Periods of calm weather between fronts has provided good fishing! Most redfish have been caught on plastics. Numbers of fish are good! During the winter catching a few fish can be tricky. One day fishermen can catch a couple of dozen fish only to be blanked the following day. A typical question is when do fish bite best? What is the barometer doing? This question can provoke lots of conversation and speculation. The short answer (to when do fish bite the best) is when fish are being caught. Just before the front and even when the weather deteriorating the bite will likely be on. Nature is taking care of itself: fish, birds and all wild life will feed prior to poor weather. Typically, the best winter bite is just before a front. A classic example was last week fishermen did well with both seatrout and redfish as the front approached. As the poor weather settled in fish hunkered down.

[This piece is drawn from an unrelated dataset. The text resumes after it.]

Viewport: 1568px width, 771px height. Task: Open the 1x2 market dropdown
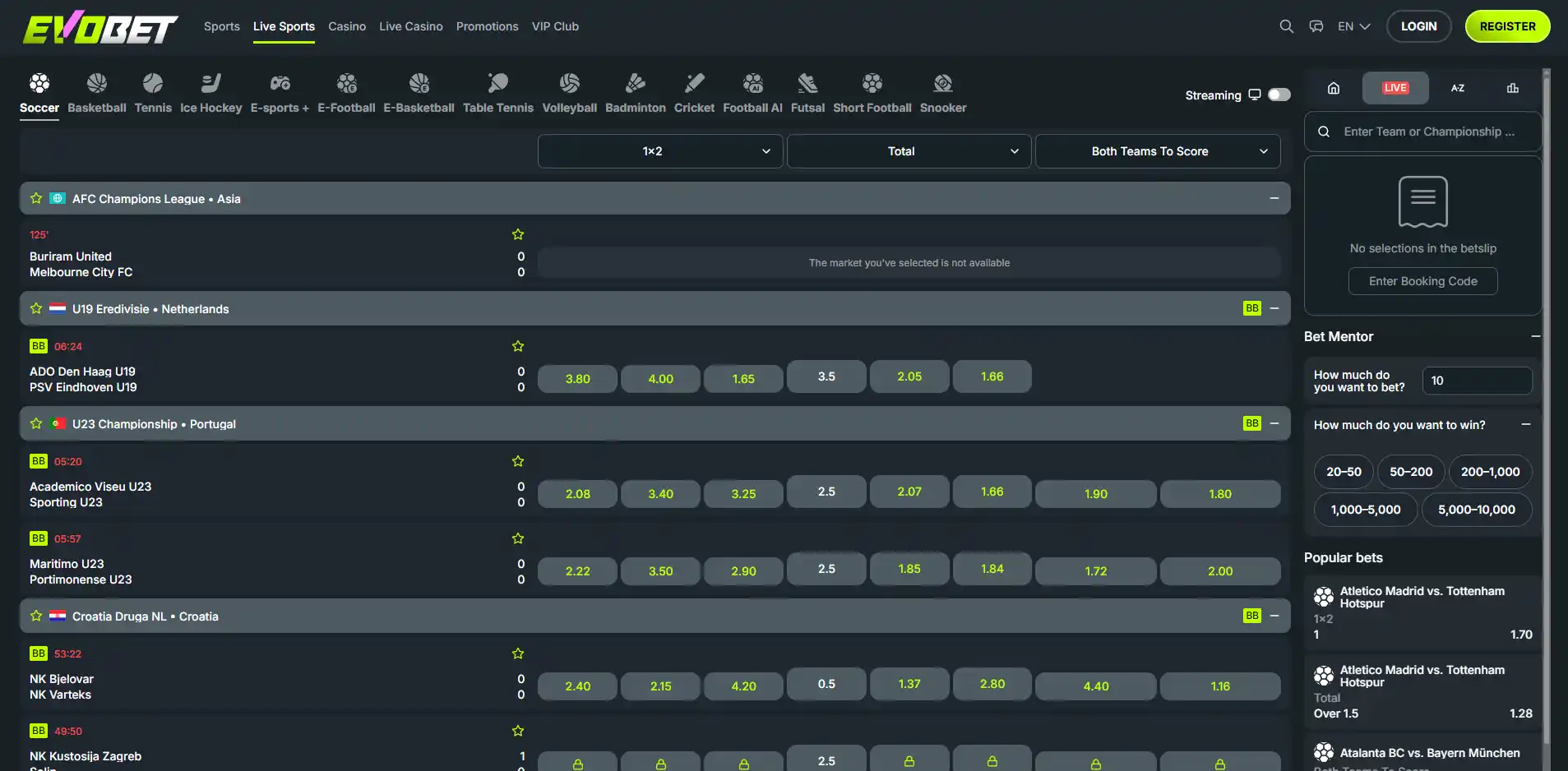(660, 151)
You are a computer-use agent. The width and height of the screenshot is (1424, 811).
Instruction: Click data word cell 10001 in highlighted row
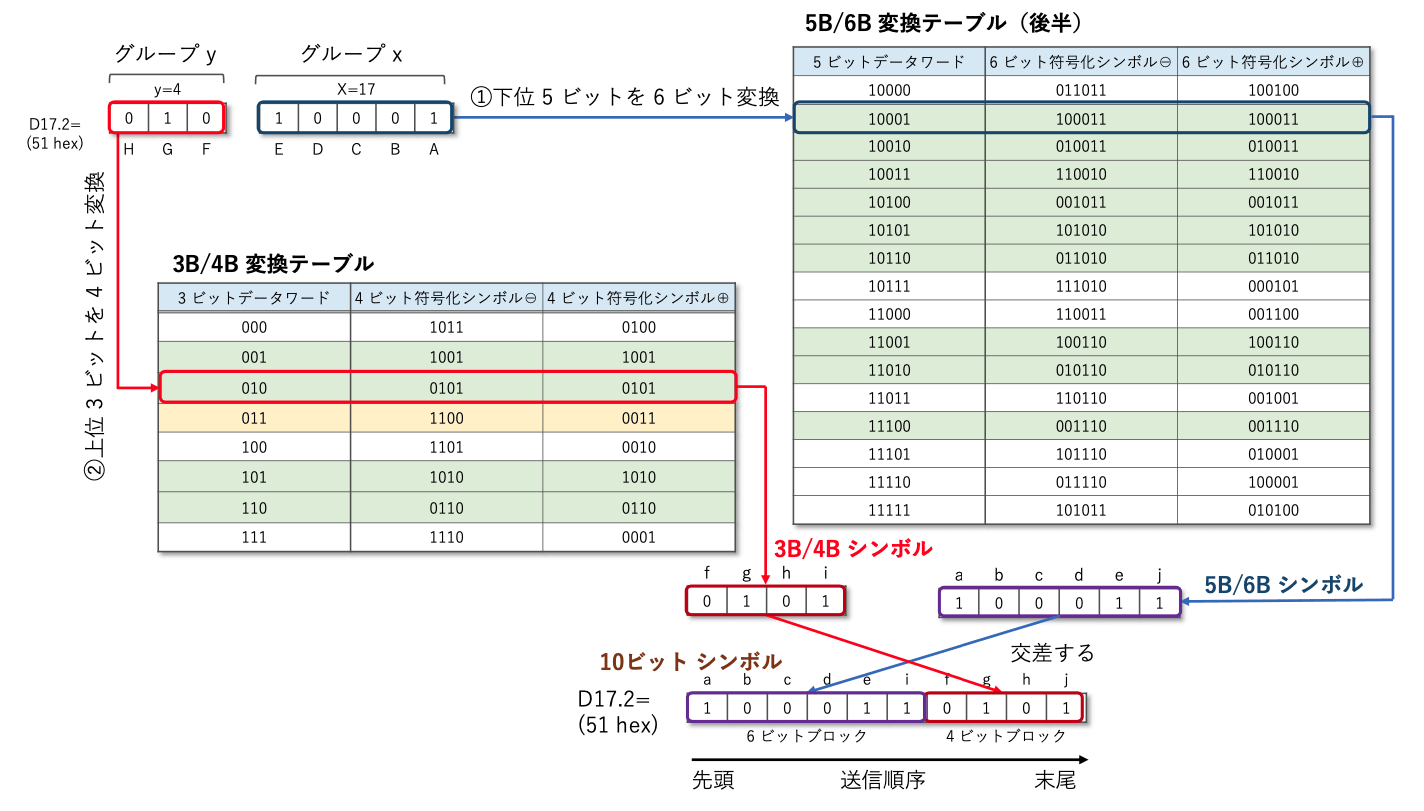(x=889, y=119)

Striper action has been slow but in recent days the striper bite has picked! A couple of fishermen landed 15 on the fly! Sounds like the good old days! Most stripers have been taken on finger mullet. Reports of plenty of bait: small menhaden and shrimp up the Savannah River as well as lots of seatrout. So far seatrout have not been very active but as conditions warm anticipate the seatrout action to heat up!

The sheepshead bite has been good inshore and offshore! The offshore bite has garnered most of the attention. Nonetheless, the inshore bite has been respectable. Normally flounders are though of as summer time fish in coastal waters. That being said a few have been caught in deep water creeks as well as on the flats. These fish are the exception and not the rule for winter inshore fishing.. A few whiting being caught by persistent die hard whiting fishermen. Again as temperatures warm the whiting bite will heat up!

What’s going on up river? Locals are saying this has been a very unusual winter. Areas that would typically hold fish in the Back and Middle River have been void of fish. One statement that is repeated is the Savannah River is experiencing the highest salinity on record. This has been definitely been a cold winter. Exactly why fish and bait are in one river as opposed to another who knows. It does appear there is a late winter run of stripers which to date have been scant. Some fishermen believe the stripers are in the more salty reaches towards the sounds in waters the DNR is unable to detect them in. Other believe that these are not moving all the way down river to the coast. For now good number of stripers in local waters!

As the weather continues to warm heading into the weekend tides and weather should be nice providing for good fishing! Striper, redfish, seatrout and sheepshead fishing could be good!

Hope this of help! Capt. Jack McGowan

Only keep what you intend to eat and release the rest! Fish On!